Note that we check to make sure the name isn’t the name of our bot. This is important for any echoing bot–otherwise, it will get stuck in an infinite loop of replies to itself. (Yes, I did learn this the hard way.)

The data dictionary has the following format (blatantly stolen from the GroupMe bot tutorial):

 1{
 2  "attachments": [],
 3  "avatar_url": "http://i.groupme.com/123456789",
 4  "created_at": 1302623328,
 5  "group_id": "1234567890",
 6  "id": "1234567890",
 7  "name": "John",
 8  "sender_id": "12345",
 9  "sender_type": "user",
10  "source_guid": "GUID",
11  "system": false,
12  "text": "Hello world ☃☃",
13  "user_id": "1234567890"
14}

The attachments key would contain special features of the message, including mentions and pictures. Unfortunately, I have yet to find a way to allow users to @-ping my bot (though the bot can use the attachments key to mention other users). Your bot will likely only care about the name (or user_id) and text fields of the message, and not much else. That’s all we need for this “echo” bot.

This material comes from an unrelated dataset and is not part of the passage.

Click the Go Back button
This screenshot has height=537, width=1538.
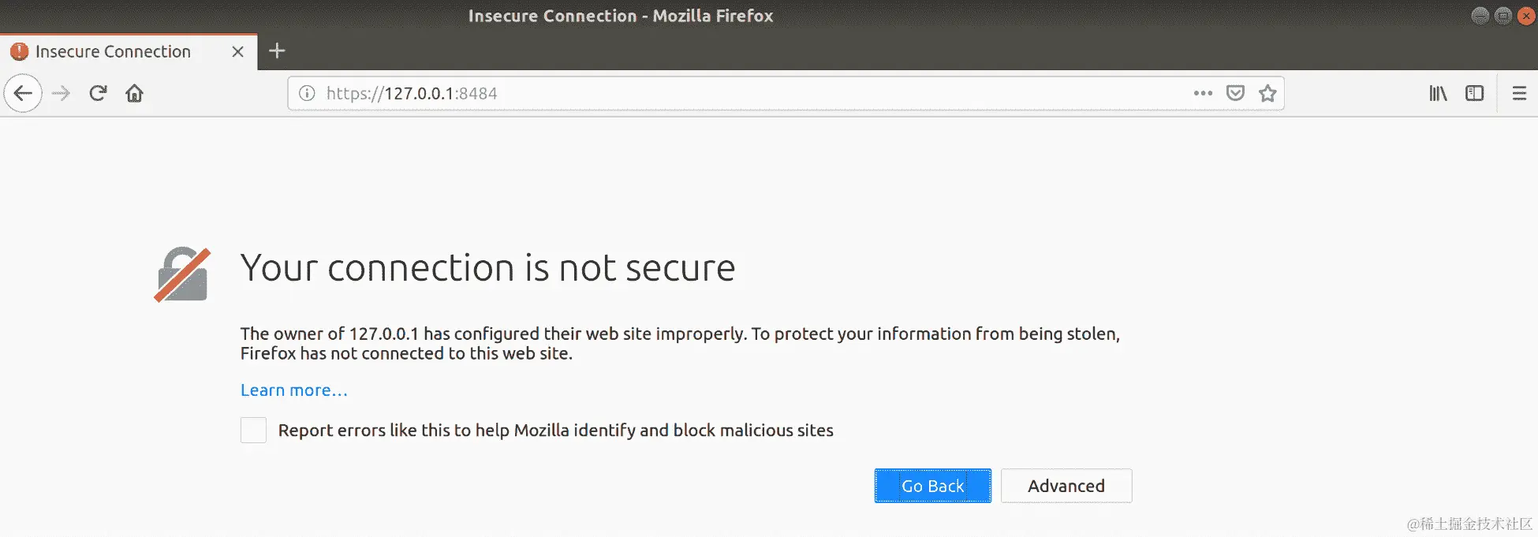tap(932, 486)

The last remaining thing is to define the send_message function. (From a software engineering perspective, we probably would want separate parse_message and send_message functions so the core bot code could be used on any platform. However, for the echobot, the parsing is essentially nonexistent, so I rolled that into the webhook function above.) The duties of this function are to package up the message and bot ID in JSON format and submit it as a POST request. (Notice how os.getenv is used to retreive the bot ID from the Heroku environment variables instead of hard-coding the bot ID.)

1def send_message(msg):
2  url  = 'https://api.groupme.com/v3/bots/post'
3
4  data = {
5          'bot_id' : os.getenv('GROUPME_BOT_ID'),
6          'text'   : msg,
7         }
8  request = Request(url, urlencode(data).encode())
9  json = urlopen(request).read().decode()

To deploy, simply save and commit your files, then run $ git push heroku master to start your app running on Heroku. The bot should now echo whatever is said in its group. I recommend creating a “test” group developing your bot; otherwise, the other members of the bot’s group will probably get annoyed during development.

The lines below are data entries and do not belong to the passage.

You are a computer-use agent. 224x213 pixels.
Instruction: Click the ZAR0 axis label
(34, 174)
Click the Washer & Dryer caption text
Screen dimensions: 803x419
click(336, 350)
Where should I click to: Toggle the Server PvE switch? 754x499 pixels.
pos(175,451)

More resources: NLP and Code

This blog post focuses primarily on the “implementation” details of deploying a chatbot, and doesn’t deal with none of the natural language processing, personality creation, or content generation. There’s a lot of good content out there; I found this tutorial on creating a chatbot with Textblob (a wrapper for the popular nltk Python library) to be helpful in my own bot explorations. For my TA chatbot, I dealt only with search-string matches and used a fair bit of hardcoding, but natural language processing is the next step in my bot’s development.

As another resource, I’ve created a GitHub repository with the relevant skeleton code used in this blog at github.com/apnorton/apnorton-demo-bot. The original chatbot I wrote for the CS 2150 TAs is also on GitHub here.